Markov Processes

In these notes, the approach taken to stochastic calculus revolves around stochastic integration and the theory of semimartingales. An alternative starting point would be to consider Markov processes. Although I do not take the second approach, all of the special processes considered in the current section are Markov, so it seems like a good idea to introduce the basic definitions and properties now. In fact, all of the special processes considered (Brownian motion, Poisson processes, Lévy processes, Bessel processes) satisfy the much stronger property of being Feller processes, which I will define in the next post.

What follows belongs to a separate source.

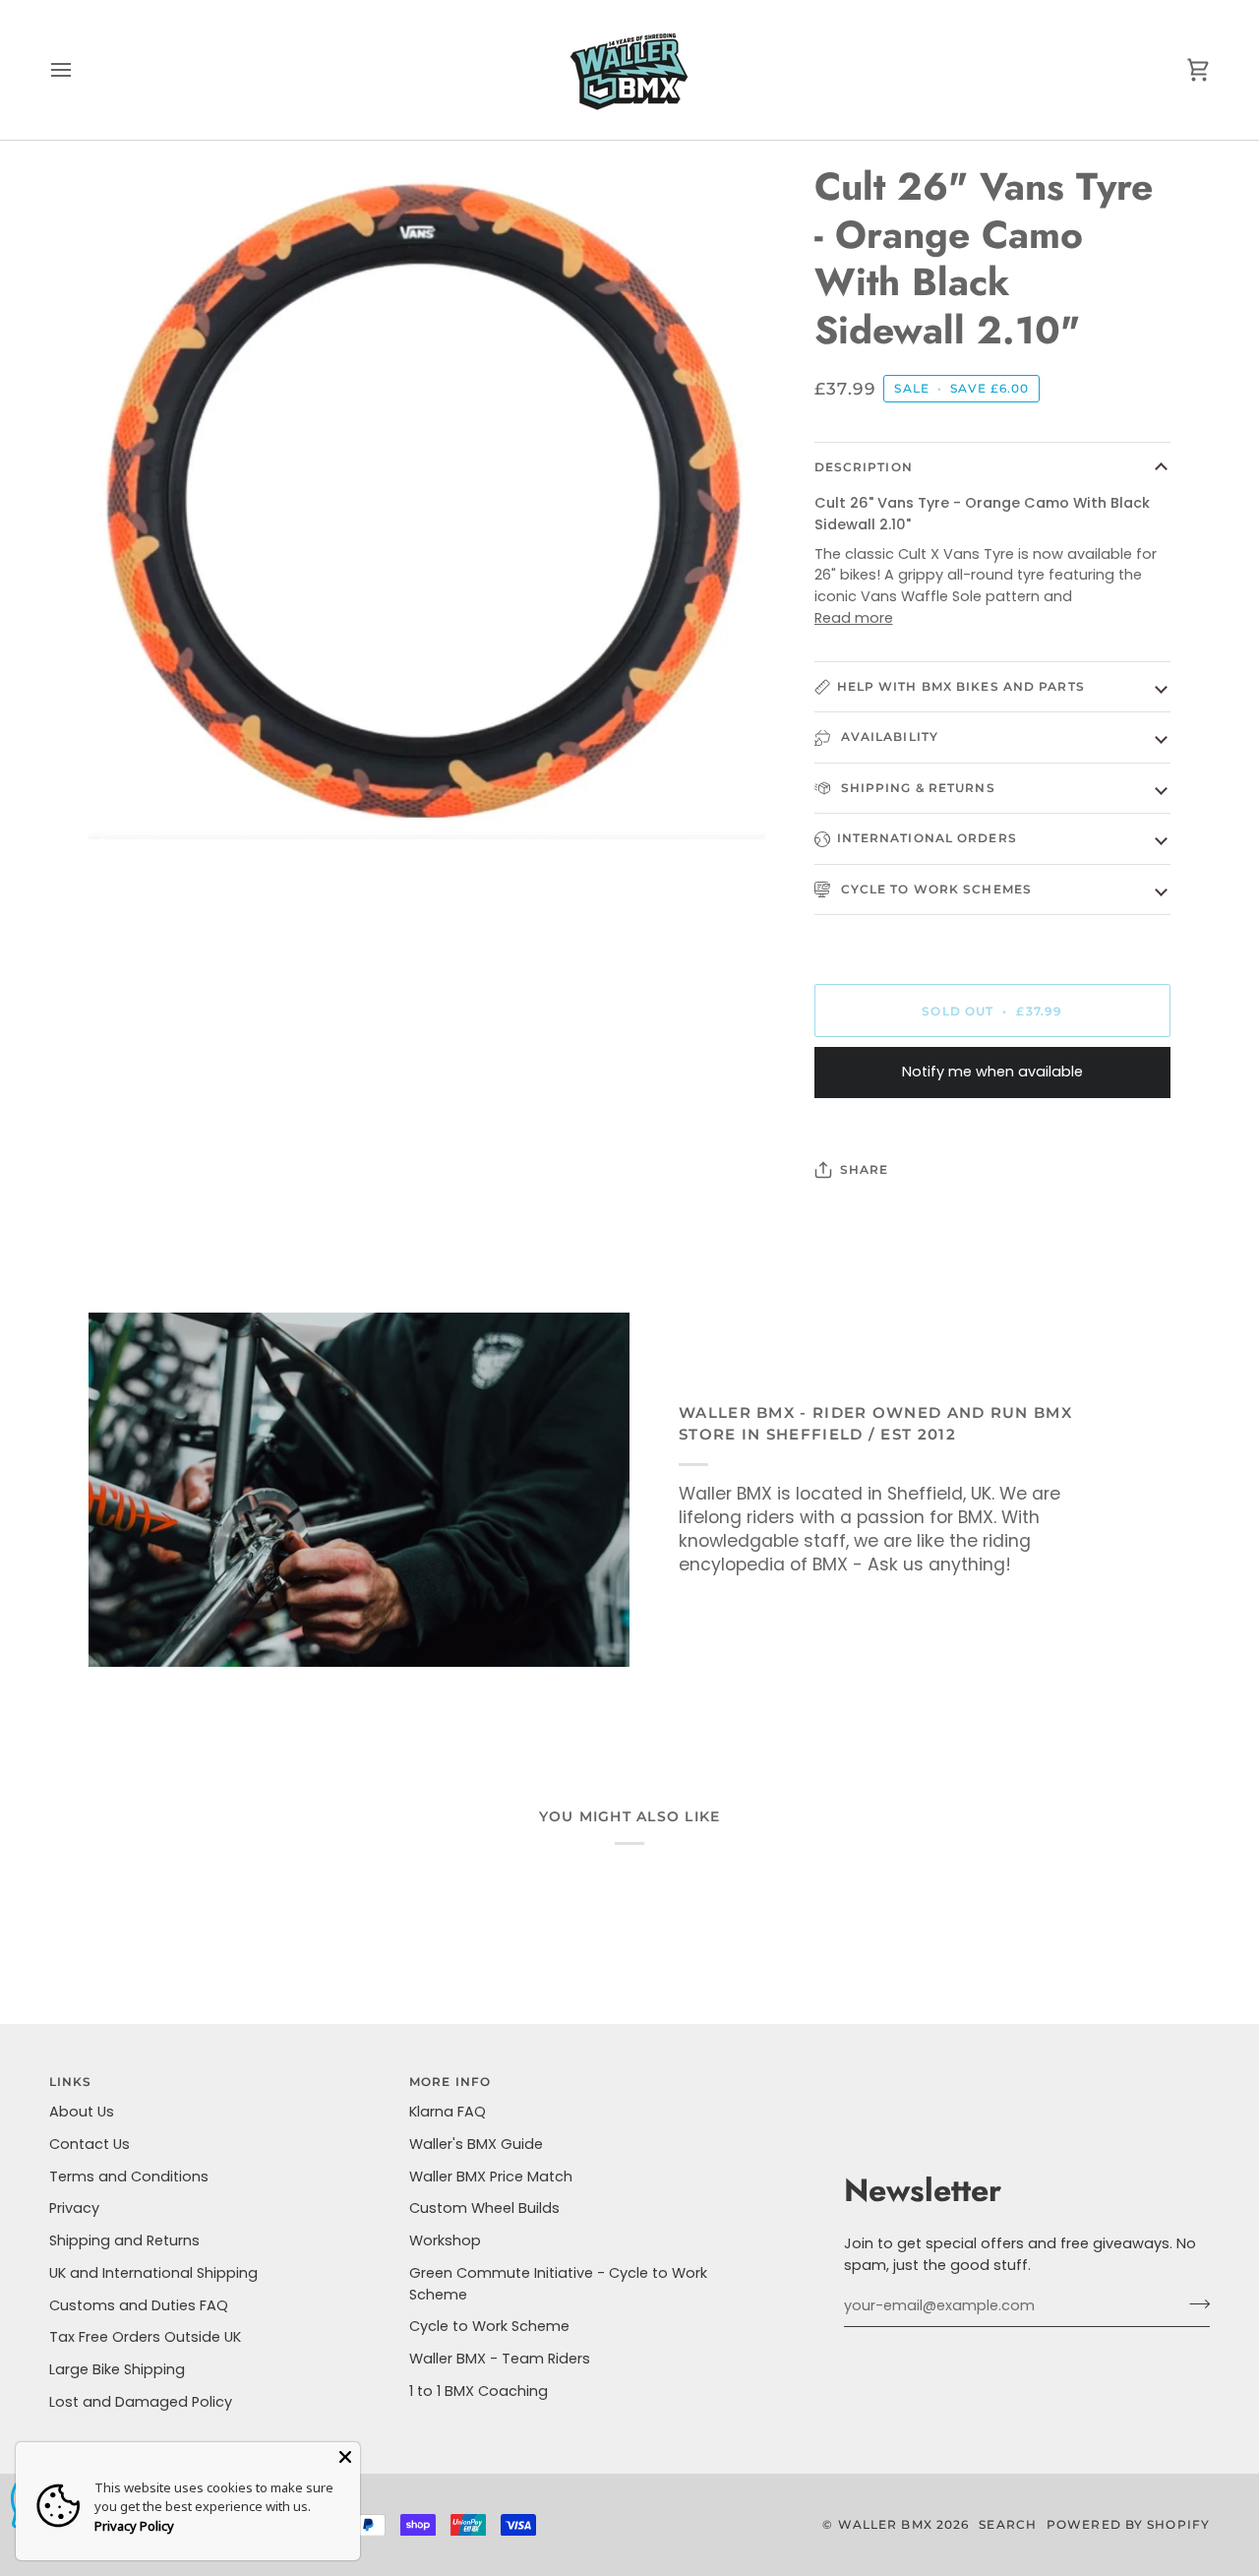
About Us (81, 2111)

Intuitively speaking, a process X is Markov if, given its whole past up until some time s, the future behaviour depends only its state at time s. To make this precise, let us suppose that X takes values in a measurable space {(E,\mathcal{E})} and, to denote the past, let {\mathcal{F}_t} be the sigma-algebra generated by {\{X_s\colon s\le t\}}. The Markov property then says that, for any times {s\le t} and bounded measurable function {f\colon E\rightarrow{\mathbb R}}, the expected value of {f(X_t)} conditional on {\mathcal{F}_s} is a function of {X_s}. Equivalently,

\displaystyle  {\mathbb E}\left[f(X_t)\mid\mathcal{F}_s\right]={\mathbb E}\left[f(X_t)\mid X_s\right] (1)

(almost surely). More generally, this idea makes sense with respect to any filtered probability space {\mathbb{F}=(\Omega,\mathcal{F},\{\mathcal{F}_t\}_{t\ge 0},{\mathbb P})}. A process X is Markov with respect to {\mathbb{F}} if it is adapted and (1) holds for times {s\le t}.

Continuous-time Markov processes are usually defined in terms of transition functions. These specify how the distribution of {X_t} is determined by its value at an earlier time s. To state the definition of transition functions, it is necessary to introduce the concept of transition probabilities.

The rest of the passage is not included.